(Dataset entries)
* * * * *

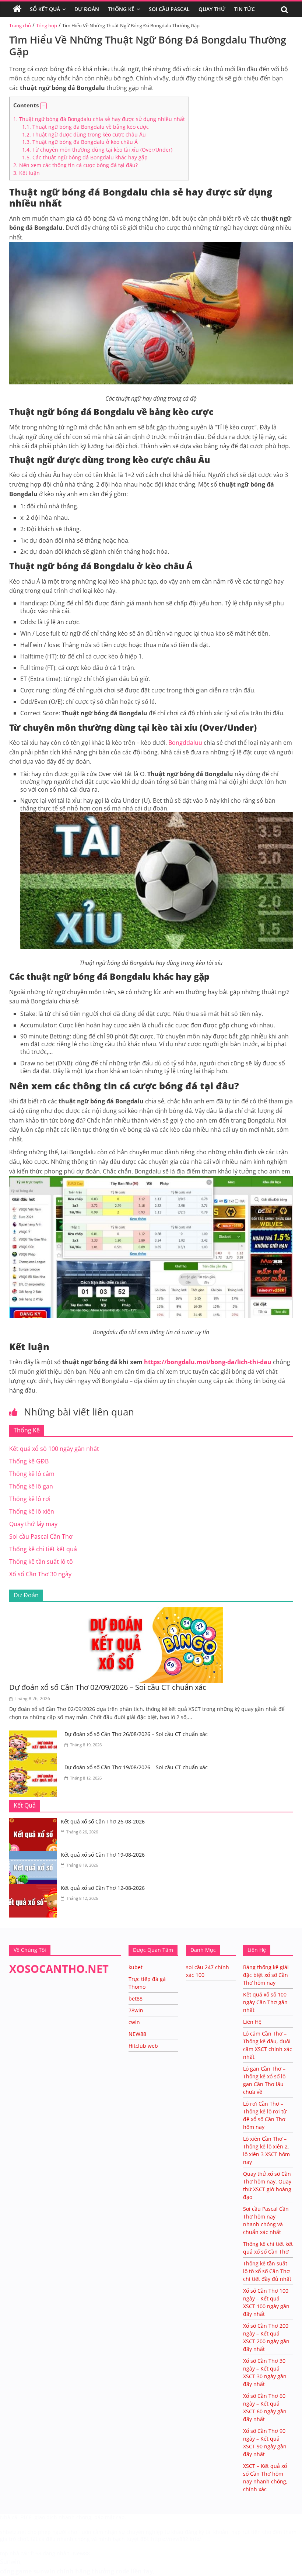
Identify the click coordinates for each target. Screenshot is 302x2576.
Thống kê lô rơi (29, 1499)
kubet (136, 1967)
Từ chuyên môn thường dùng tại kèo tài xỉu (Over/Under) (97, 149)
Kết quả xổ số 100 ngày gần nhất (54, 1449)
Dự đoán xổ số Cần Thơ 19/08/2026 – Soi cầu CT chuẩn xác (136, 1767)
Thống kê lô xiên (31, 1511)
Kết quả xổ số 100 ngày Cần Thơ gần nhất (265, 2002)
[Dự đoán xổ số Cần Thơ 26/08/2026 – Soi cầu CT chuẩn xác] (35, 1735)
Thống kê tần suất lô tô (41, 1561)
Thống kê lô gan (31, 1486)
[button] (43, 106)
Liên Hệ (252, 2021)
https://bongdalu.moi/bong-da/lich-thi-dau (207, 1362)
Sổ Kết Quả (45, 9)
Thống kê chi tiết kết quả (43, 1549)
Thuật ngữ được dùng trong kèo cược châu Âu (84, 134)
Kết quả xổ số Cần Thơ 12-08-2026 (103, 1887)
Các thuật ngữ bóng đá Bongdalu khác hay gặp (85, 157)
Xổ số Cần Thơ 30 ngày (40, 1574)
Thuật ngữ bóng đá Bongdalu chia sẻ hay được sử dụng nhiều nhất (99, 118)
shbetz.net (13, 2531)
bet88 (136, 1998)
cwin (134, 2022)
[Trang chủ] (17, 9)
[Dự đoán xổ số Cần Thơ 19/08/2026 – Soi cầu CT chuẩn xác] (35, 1768)
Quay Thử (212, 9)
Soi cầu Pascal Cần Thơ (41, 1536)
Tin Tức (244, 9)
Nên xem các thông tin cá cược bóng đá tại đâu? (75, 165)
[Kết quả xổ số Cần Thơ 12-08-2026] (35, 1889)
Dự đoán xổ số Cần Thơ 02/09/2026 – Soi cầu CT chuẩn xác (107, 1687)
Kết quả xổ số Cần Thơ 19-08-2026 (103, 1854)
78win (136, 2010)
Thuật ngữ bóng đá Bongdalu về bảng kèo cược (85, 126)
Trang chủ (20, 25)
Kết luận (26, 172)
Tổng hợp (46, 25)
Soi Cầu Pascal (169, 9)
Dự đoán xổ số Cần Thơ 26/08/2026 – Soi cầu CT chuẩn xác (136, 1733)
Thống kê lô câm (32, 1474)
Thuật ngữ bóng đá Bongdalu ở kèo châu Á (80, 141)
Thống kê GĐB (29, 1461)
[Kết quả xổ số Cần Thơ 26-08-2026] (35, 1822)
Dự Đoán (86, 9)
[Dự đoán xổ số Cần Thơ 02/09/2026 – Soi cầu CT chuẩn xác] (151, 1612)
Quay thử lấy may (33, 1524)
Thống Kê (121, 9)
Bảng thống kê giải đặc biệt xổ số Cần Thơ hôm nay (266, 1975)
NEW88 (137, 2033)
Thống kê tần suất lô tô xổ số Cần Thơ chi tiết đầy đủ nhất (267, 2271)
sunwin (44, 2571)
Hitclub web (143, 2045)
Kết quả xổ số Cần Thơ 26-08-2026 (103, 1821)
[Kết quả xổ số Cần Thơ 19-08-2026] (35, 1855)
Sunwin (10, 2562)
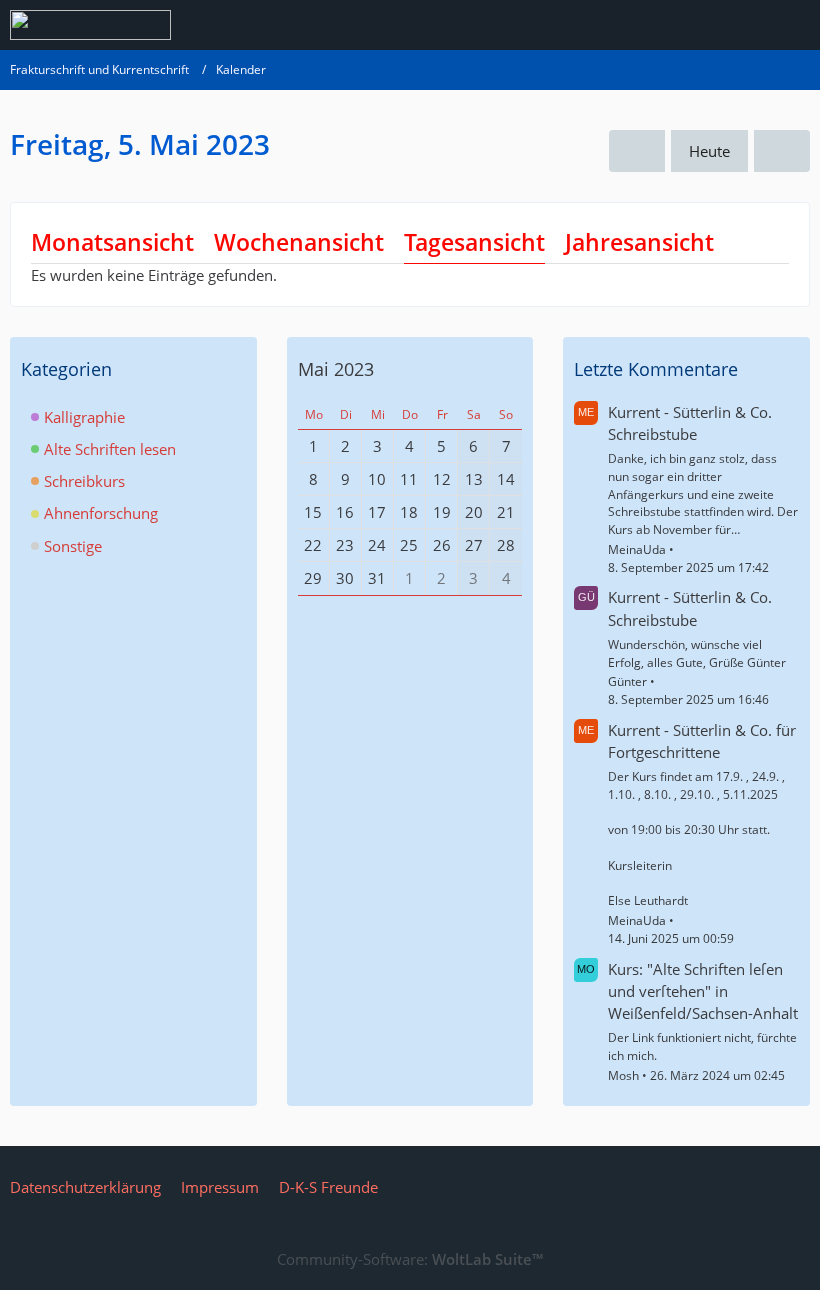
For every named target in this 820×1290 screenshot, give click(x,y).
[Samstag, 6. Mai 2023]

* * * * *

TASK: The result should be the same data as above, line for line, with the pictures gone.

ANSWER TO THIS PROBLEM:
Identify the click coordinates for each target. Screenshot is 302x2576.
Thống kê lô rơi (29, 1499)
kubet (136, 1967)
Từ chuyên môn thường dùng tại kèo tài xỉu (Over/Under) (97, 149)
Kết quả xổ số 100 ngày gần nhất (54, 1449)
Dự đoán xổ số Cần Thơ 19/08/2026 – Soi cầu CT chuẩn xác (136, 1767)
Thống kê lô xiên (31, 1511)
Kết quả xổ số 100 ngày Cần Thơ gần nhất (265, 2002)
[Dự đoán xổ số Cần Thơ 26/08/2026 – Soi cầu CT chuẩn xác] (35, 1735)
Thống kê tần suất lô tô (41, 1561)
Thống kê lô gan (31, 1486)
[button] (43, 106)
Liên Hệ (252, 2021)
https://bongdalu.moi/bong-da/lich-thi-dau (207, 1362)
Sổ Kết Quả (45, 9)
Thống kê chi tiết kết quả (43, 1549)
Thuật ngữ được dùng trong kèo cược châu Âu (84, 134)
Kết quả xổ số Cần Thơ 12-08-2026 (103, 1887)
Các thuật ngữ bóng đá Bongdalu khác hay gặp (85, 157)
Xổ số Cần Thơ 30 ngày (40, 1574)
Thuật ngữ bóng đá Bongdalu chia sẻ hay được sử dụng nhiều nhất (99, 118)
shbetz.net (13, 2531)
bet88 (136, 1998)
cwin (134, 2022)
[Trang chủ] (17, 9)
[Dự đoán xổ số Cần Thơ 19/08/2026 – Soi cầu CT chuẩn xác] (35, 1768)
Quay Thử (212, 9)
Soi cầu Pascal Cần Thơ (41, 1536)
Tin Tức (244, 9)
Nên xem các thông tin cá cược bóng đá tại đâu? (75, 165)
[Kết quả xổ số Cần Thơ 12-08-2026] (35, 1889)
Dự đoán xổ số Cần Thơ 02/09/2026 – Soi cầu CT chuẩn xác (107, 1687)
Kết quả xổ số Cần Thơ 19-08-2026 (103, 1854)
78win (136, 2010)
Thuật ngữ bóng đá Bongdalu về bảng kèo cược (85, 126)
Trang chủ (20, 25)
Kết luận (26, 172)
Tổng hợp (46, 25)
Soi Cầu Pascal (169, 9)
Dự đoán xổ số Cần Thơ 26/08/2026 – Soi cầu CT chuẩn xác (136, 1733)
Thống kê lô câm (32, 1474)
Thuật ngữ bóng đá Bongdalu ở kèo châu Á (80, 141)
Thống kê GĐB (29, 1461)
[Kết quả xổ số Cần Thơ 26-08-2026] (35, 1822)
Dự Đoán (86, 9)
[Dự đoán xổ số Cần Thơ 02/09/2026 – Soi cầu CT chuẩn xác] (151, 1612)
Quay thử lấy may (33, 1524)
Thống Kê (121, 9)
Bảng thống kê giải đặc biệt xổ số Cần Thơ hôm nay (266, 1975)
NEW88 (137, 2033)
Thống kê tần suất lô tô xổ số Cần Thơ chi tiết đầy đủ nhất (267, 2271)
sunwin (44, 2571)
Hitclub web (143, 2045)
Kết quả xổ số Cần Thơ 26-08-2026 (103, 1821)
[Kết quả xổ số Cần Thơ 19-08-2026] (35, 1855)
Sunwin (10, 2562)
For every named target in this 820×1290 screenshot, give click(x,y).
[Samstag, 6. Mai 2023]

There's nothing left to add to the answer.